EDITORIAL: University admissions herald need for reform

What you need to know:

  • Gender and regional inequalities remain a sticky challenge in university education and require urgent redress.
  • Another emerging trend is that some degree programmes and universities do not attract students. This underscores the argument that we have always made, that some courses should be scrapped because they are either irrelevant or obsolete.
  • Overall, the admission trends point to the need for strategic reforms in higher education.

The enforcement of tough regulations in Form Four examinations in the past four years have stabilised university admissions. Unlike when an inordinately large number of students excelled in the Kenya Certificate of Secondary Education (KCSE) exams, in recent years, the numbers have declined drastically and, in fact, give a semblance of a bell curve. Then, many students missed out on university admission for lack of capacity. 

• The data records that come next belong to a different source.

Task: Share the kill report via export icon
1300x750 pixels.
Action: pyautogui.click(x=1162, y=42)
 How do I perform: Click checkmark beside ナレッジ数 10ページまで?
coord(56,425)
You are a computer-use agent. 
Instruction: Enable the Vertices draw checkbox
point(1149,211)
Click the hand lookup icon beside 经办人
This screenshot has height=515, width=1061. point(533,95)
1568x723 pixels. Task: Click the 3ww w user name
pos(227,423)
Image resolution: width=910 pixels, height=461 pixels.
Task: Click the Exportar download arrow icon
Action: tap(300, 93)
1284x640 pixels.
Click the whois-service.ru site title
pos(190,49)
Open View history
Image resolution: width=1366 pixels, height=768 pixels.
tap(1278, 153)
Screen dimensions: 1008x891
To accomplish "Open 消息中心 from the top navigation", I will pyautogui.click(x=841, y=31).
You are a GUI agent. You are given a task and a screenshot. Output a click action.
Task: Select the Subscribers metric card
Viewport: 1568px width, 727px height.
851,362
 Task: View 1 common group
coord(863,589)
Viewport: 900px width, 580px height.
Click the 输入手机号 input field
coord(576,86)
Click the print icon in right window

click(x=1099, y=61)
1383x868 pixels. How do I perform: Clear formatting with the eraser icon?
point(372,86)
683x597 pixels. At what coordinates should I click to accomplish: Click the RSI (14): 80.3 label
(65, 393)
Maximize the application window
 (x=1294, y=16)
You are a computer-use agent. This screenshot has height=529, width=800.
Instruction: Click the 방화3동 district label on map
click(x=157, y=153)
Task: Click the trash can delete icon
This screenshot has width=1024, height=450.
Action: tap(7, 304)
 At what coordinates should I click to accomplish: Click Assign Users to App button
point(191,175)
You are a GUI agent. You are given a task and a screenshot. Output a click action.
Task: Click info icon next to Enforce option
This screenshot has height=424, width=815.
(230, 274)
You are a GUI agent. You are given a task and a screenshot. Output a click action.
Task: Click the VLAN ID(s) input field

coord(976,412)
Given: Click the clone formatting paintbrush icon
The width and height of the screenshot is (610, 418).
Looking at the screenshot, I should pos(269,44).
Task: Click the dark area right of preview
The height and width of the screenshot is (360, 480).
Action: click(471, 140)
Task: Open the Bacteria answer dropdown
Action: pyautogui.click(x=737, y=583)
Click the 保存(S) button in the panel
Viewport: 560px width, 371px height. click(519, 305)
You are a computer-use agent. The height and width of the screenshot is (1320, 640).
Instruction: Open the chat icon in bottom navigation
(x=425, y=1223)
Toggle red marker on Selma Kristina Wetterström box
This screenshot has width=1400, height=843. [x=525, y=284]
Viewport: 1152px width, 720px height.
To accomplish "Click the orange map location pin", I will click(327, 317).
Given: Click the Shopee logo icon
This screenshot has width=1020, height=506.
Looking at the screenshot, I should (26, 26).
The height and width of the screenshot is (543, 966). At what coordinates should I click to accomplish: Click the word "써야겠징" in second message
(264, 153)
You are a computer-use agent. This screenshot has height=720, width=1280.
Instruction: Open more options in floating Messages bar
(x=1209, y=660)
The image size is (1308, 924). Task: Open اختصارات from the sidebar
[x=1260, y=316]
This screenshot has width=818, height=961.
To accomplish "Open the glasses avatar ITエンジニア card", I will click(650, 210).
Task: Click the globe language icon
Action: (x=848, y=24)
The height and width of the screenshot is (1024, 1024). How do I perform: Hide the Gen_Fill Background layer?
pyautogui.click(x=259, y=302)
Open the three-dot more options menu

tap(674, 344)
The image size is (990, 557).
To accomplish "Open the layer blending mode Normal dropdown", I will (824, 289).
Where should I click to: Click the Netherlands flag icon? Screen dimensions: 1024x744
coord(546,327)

This time round, things are pretty different. All qualifiers get admission, many to courses of their choice. But that is the rosy part of the story. Several other challenges still obtain.

On the latest admission list released yesterday by the Kenya Universities and Colleges Central Placement Service (KUCCPS), 122,831 candidates from a total of 125,463 qualifiers who scored C-plus and above in last year’s KCSE got university admission.

Strikingly, 2,632 qualifiers for degree courses have been admitted for diploma programmes at technical and vocational training institutions, among them one who scored A and 11 others with A-minus. This brings to the fore the vexed question of placements. 

The official explanation is that these candidates made the choices of their own volition; that since they are interested in particular courses, they are determined to pursue them even at the diploma level. If that is their honest desire, we can put the matter to rest.

Moreover, there is a countervailing argument that select TVET programmes offer better career prospects than some degrees. However, the plausible argument is that these candidates may have acted out of desperation and for lack of information on alternatives.

Which raises the next question: How appropriately and extensively do Form Four candidates get career advice? Do schools help them  to make wise career choices? Does KUCCPS work closely and regularly with schools to advise candidates thus?

The admission has also brought out wide gender gaps. There were more boys than girls admitted to university — at 57.03 per cent and 42.97 per cent, respectively. Crucially important, more boys than girls were placed in science, engineering and mathematics (Stem) courses, which promise better careers and upward mobility. But gender and regional inequalities remain a sticky challenge in university education and require urgent redress.

Another emerging trend is that some degree programmes and universities do not attract students. This underscores the argument that we have always made, that some courses should be scrapped because they are either irrelevant or obsolete.

Overall, the admission trends point to the need for strategic reforms in higher education.